Grulli: ambitious and highly visible project, facilitating fundraising and sponsors
Since this year at the direction of CAMeC - Modern and Contemporary Art Centre in La Spezia, he has already worked with many Italian artists both young and mid-career
by Marilena Pirrelli and Nicola Zanella
4' min read
4' min read
Antonio Grulli, born in La Spezia in 1979, was trained in Bologna and is an art critic and independent curator, a permanent member of the board of the Viafarini space in Milan. He curated the projects "Sentimiento Nuevo" at MAMbo in Bologna and "Festa Mobile", both research on art criticism begun in 2009 and completed at the HEAD Academy of Fine Arts in Geneva. He curated the 2023 edition of "Luci d'Artista" in Turin and last year was curator of the artistic residencies assigned to young creatives in the spaces of the SS. Cosma e Damiano complex at Giudecca, Palazzo Carminati and the former newspaper library in Mestre thanks to the collaboration between the Fondazione Bevilacqua La Masa and the Fondazione Musei Civici di Venezia.

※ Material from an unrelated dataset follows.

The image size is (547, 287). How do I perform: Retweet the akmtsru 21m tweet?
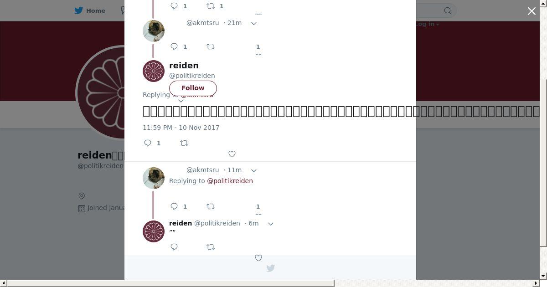211,46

Tell us about yourself, your path and your curatorial vision? Above all, which exhibitions, in terms of impact and importance, can be qualifying of your path?
I took my first steps in the art world around 2003, when I was still studying, and until a few years ago I have always pursued a form of curating independent of institutions. In 2023 I became curator of the historic Luci d'Artista public art project in Turin, and in July 2025 my direction of CAMeC - Centro d'Arte Moderna e Contemporanea di La Spezia (Centre for Modern and Contemporary Art in La Spezia) began, recently relaunched thanks to a partnership between the City of La Spezia and Fondazione Carispezia. Until October, I will also curate the study programme at the Bevilacqua La Masa in Venice. Among the projects I feel most fond of I would mention Sentimiento Nuevo, a year-long survey of Italian art criticism held in 2011 at MAMbo in Bologna, and Giardino all'italiana, a large group exhibition of paintings held in Ljubljana at Match Gallery in 2023.

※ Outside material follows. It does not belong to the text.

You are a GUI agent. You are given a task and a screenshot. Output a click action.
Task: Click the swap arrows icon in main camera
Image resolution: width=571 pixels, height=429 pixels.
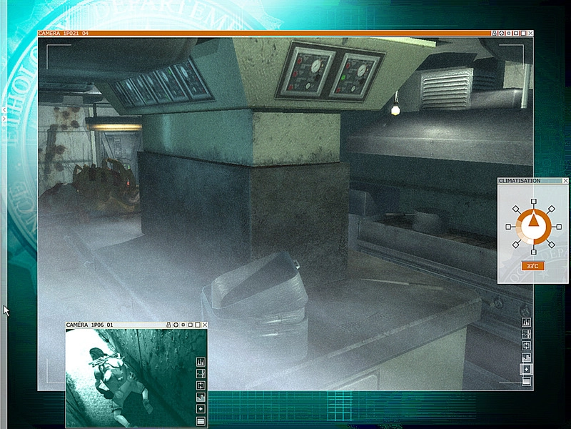click(x=526, y=346)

Looking back, is there an Italian Pavilion that has particularly impressed or inspired you and what mistakes should not be repeated? And broadening your gaze to international ones?
Certainly the Italian Pavilion of Massimo Bartolini in 2024 reached a very high peak in my opinion, as recognised by all. Among the international pavilions on the other hand, the ones I feel most fond of are probably the 2005 Austrian pavilion by Hans Schabus, entitled 'The Last Land, Ragnar Kjartansson' for Iceland ('The End', 2009), the German pavilion by Christoph Schlingensief ('Church of Fear', 2011), Francis Alÿs for Belgium ('Children's Game', 2022). I was also very impressed by Anne Imhof in 2017 with her German pavilion.